They claim to have intercepted several chats on instant messaging site Nimbuzz between Riyaz and Tehseen Akhtar, the Mujahideen man reportedly running the group since its leader in India, Yasin Bhatkal, was arrested from Bihar in August.
Riyaz Bhatkal, investigators believe, has been giving direct orders on terror strikes. After his arrest, Yasin Bhatkal allegedly told interrogators that he did not know about the Bodh Gaya blasts and that many IM modules now work simultaneously on multiple instructions.
Both Yasin and Riyaz belong to the same village in Karnataka, where they are believed to have begun their careers in terror.
The terrorists were emboldened to strike before a Narendra Modi rally at Patna's Gandhi Maidan on October 27, by the fact that investigation agencies had made no arrests or breakthrough in the Bodh Gaya case in which two monks were injured, investigators now say.
Earlier this week, the National Investigation Agency or NIA raided a small hotel in Ranchi in pursuit of Haider Ali, one of the main suspects in the Patna blasts which killed six people and injured 83.
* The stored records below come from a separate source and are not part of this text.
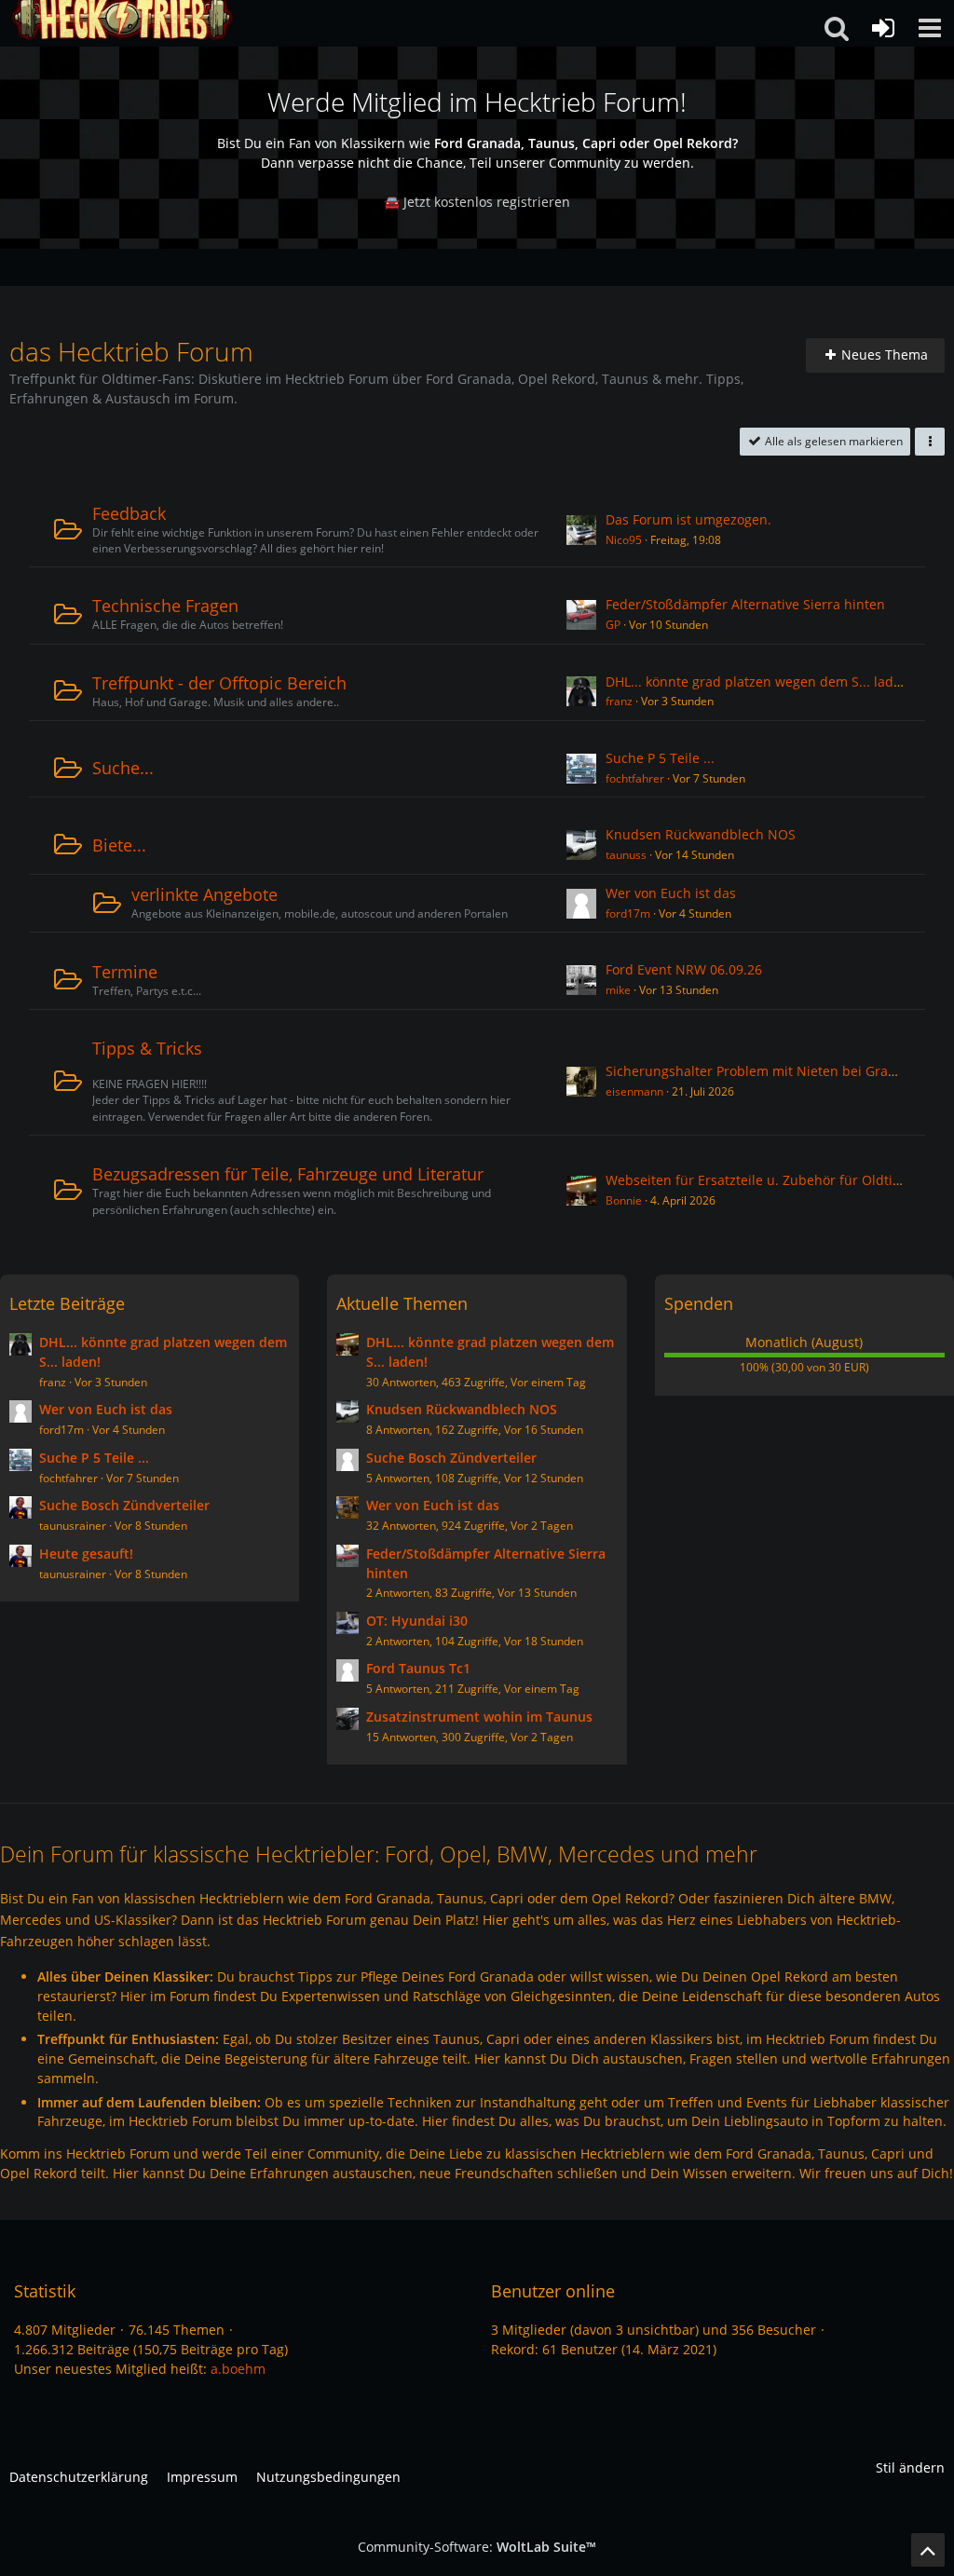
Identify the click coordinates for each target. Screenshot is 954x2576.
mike (618, 990)
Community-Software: (477, 2547)
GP (613, 625)
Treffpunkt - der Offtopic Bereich (219, 683)
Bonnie (624, 1200)
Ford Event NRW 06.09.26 (684, 969)
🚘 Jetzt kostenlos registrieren (477, 202)
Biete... (119, 845)
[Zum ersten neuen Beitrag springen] (581, 530)
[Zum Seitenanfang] (928, 2550)
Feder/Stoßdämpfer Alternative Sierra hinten (745, 604)
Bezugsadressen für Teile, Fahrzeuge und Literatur (288, 1174)
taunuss (626, 855)
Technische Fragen (165, 605)
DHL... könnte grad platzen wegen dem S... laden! (759, 681)
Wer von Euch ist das (671, 893)
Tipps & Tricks (147, 1048)
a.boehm (238, 2369)
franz (619, 701)
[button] (929, 28)
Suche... (123, 767)
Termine (124, 972)
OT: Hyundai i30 (417, 1620)
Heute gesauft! (86, 1553)
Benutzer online (553, 2291)
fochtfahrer (635, 778)
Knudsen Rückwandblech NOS (701, 834)
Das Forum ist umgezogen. (688, 519)
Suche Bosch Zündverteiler (124, 1505)
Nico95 (624, 540)
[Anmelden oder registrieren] (883, 28)
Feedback (129, 513)
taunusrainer (72, 1525)
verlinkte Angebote (204, 894)
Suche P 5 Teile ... (660, 758)
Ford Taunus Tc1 (418, 1668)
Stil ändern (910, 2467)
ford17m (628, 913)
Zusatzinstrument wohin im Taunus (479, 1716)
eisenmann (634, 1091)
Haider Ali had escaped by then, but the NIA found 27 live bombs and a chart that lists the men who allegedly planted a total of 13 bombs in Bodh Gaya in July.
The similarities between the two attacks are many; investigators say they were both conducted by the newly-formed Ranchi branch of the Indian Mujahideen.
Both teams had six members and in both cases they allegedly worked in teams of two assigned to plant three bombs each.
Among the bombers in both cities, say investigators, is Imtiaz Ansari who was caught while trying to escape from the Patna railway station where the first bomb exploded just hours before Mr Modi, the BJP's prime ministerial candidate, addressed a massive rally.